KeyUrla’nın inşaatında kullanılan malzemelerin bölgenin toprağıyla, iklimiyle, dokusuyla uyum içinde olmasına özen gösterilmiş. Örneğin, dış cephelerde kullanılan Urla kireç taşı, tesise sadece 3-4 kilometre öteden çıkarıldığı için karbon ayak izi çok düşük. Yapıların yerleşimi, arazi üzerindeki doğal eğime ve mevcut bitki örtüsüne zarar vermeden, hatta var olan 350 ağacı koruyacak şekilde kurgulanmış.
Otelin bahçesinde 350 ağaçtan oluşan bir mini orman bulunuyor. Bahçe peyzajında, Uzbaş Arboretumu’ndan seçilen iklime uyumlu bitkilerle, minimum sulama gereksinimi olan ve yerel ekosisteme entegre olabilen bir flora oluşturulmuş.
Yerelliği yaşatan bir mutfak An Urla
Sürdürülebilirlik ilkesi gastronomi tarafında da ön planda yer alıyor. An Urla’da Şef Seray Öztürk danışmanlığında oluşturulan menüler yerel ve mevsimsel ürünlerle hazırlanıyor. Mutfağın şefi Ali Çakmak, uzak bölgelerden malzeme almıyor, bölgedeki üreticilerle doğrudan işbirliği içinde çalışıyor.
Danışman şef Seray Öztürk, menünün çıkış noktasını şöyle anlatıyor: “Urla ve çevresi çok kıymetli bir coğrafya. Denizden karaya, sahilden iç Ege'ye doğru uzanan belirgin ürün zenginliğini göz ardı edemezdik.
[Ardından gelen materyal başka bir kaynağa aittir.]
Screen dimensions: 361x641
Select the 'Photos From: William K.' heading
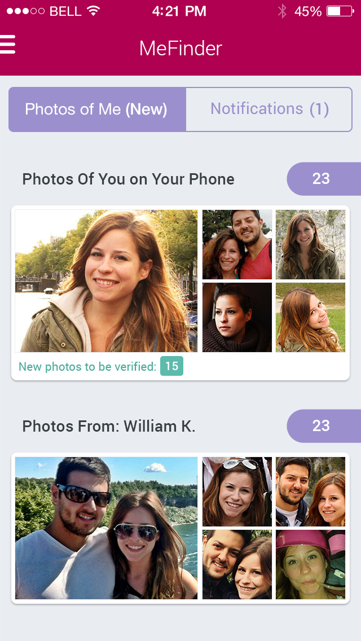(x=109, y=426)
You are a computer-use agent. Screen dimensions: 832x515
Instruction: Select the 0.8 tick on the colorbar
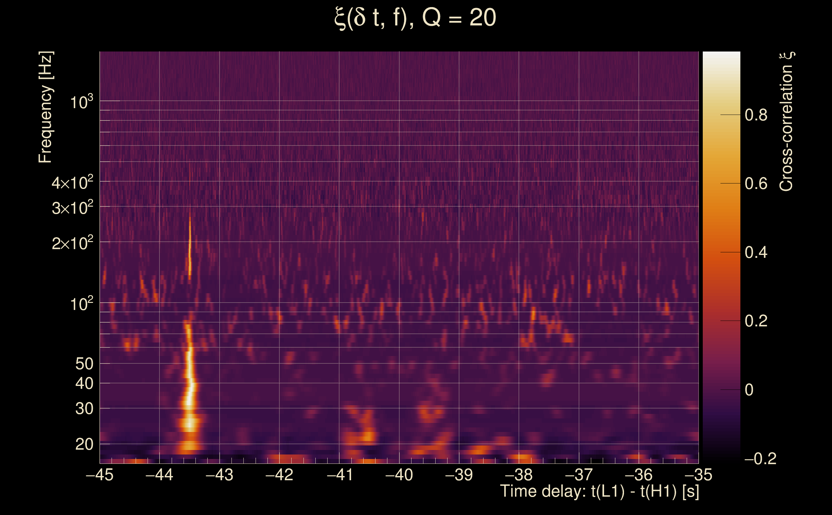click(756, 115)
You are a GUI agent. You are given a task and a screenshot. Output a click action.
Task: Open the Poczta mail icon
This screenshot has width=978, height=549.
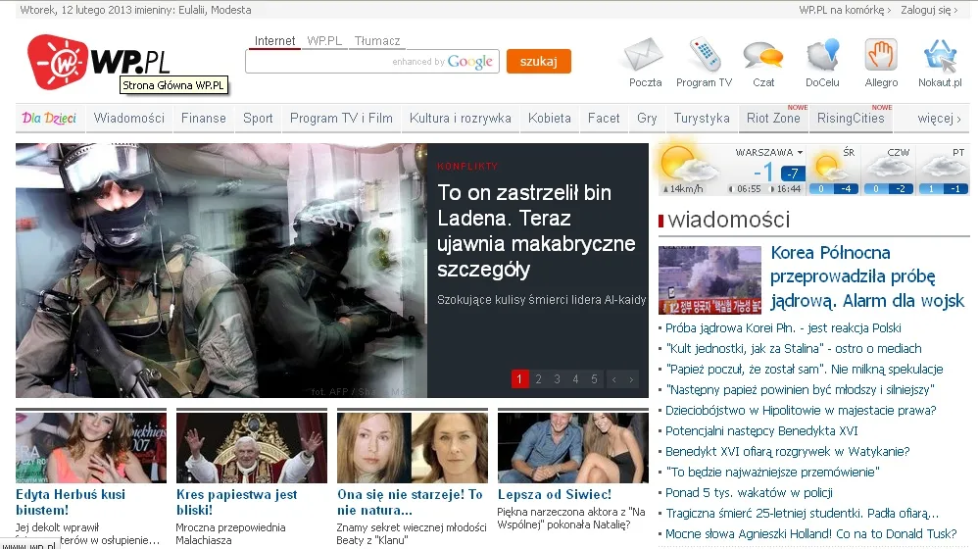click(x=645, y=55)
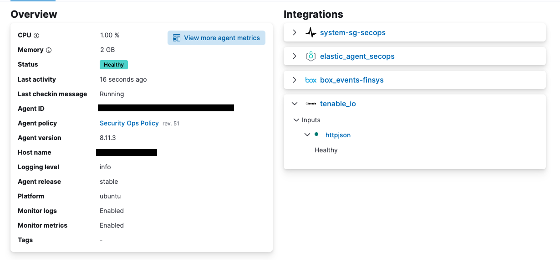560x260 pixels.
Task: Click the Box logo icon
Action: 311,80
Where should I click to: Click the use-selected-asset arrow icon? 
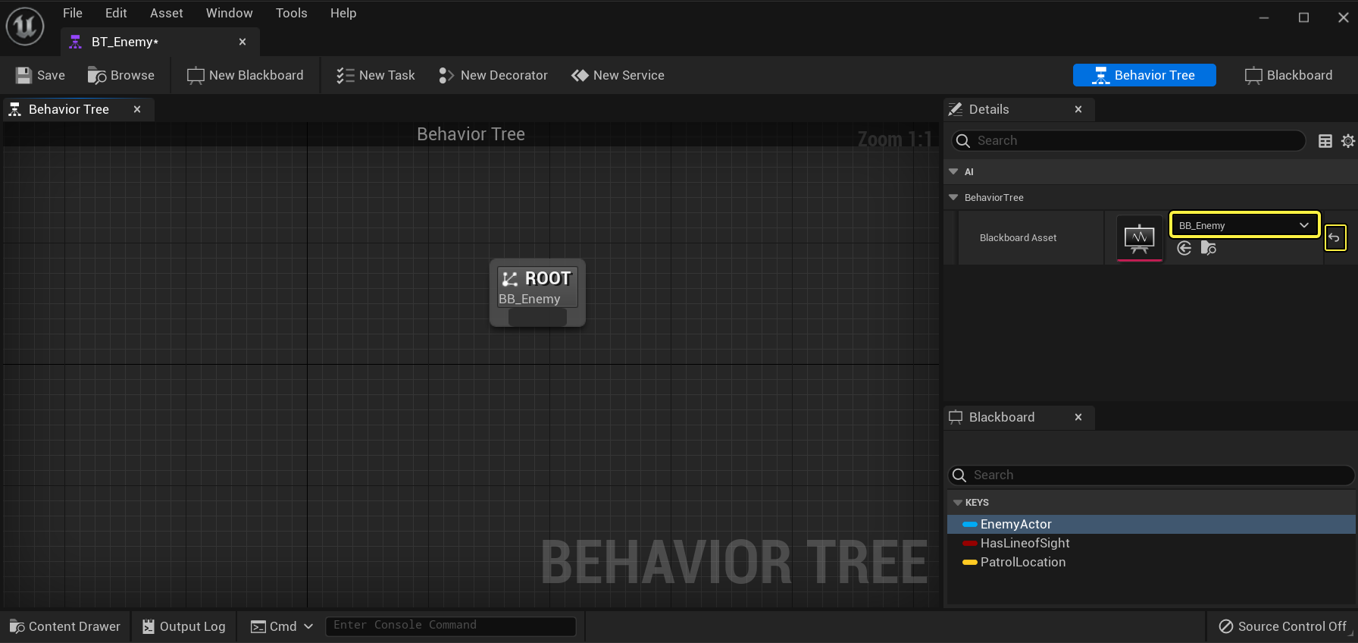pos(1184,248)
Bu nedenle menüyü oluştururken uzaklara hiç bakmadık, bölgenin malzemeleriyle, hikâyeleriyle, köklerden gelen alışkanlıklarımızı düşünerek, tanıdık ama özenli, naturel bir mutfak kurguladık.”
UVA Wellness
KeyUrla’daki masaj ve terapilerde de yerellik ön planda. Masajlarda, Urla Sarapçılık bağlarında yetişen üzüm çekirdeklerinin yağı ve Uzbaş Arboretumu’nda yetişen aromatik bitkiler kullanılıyor.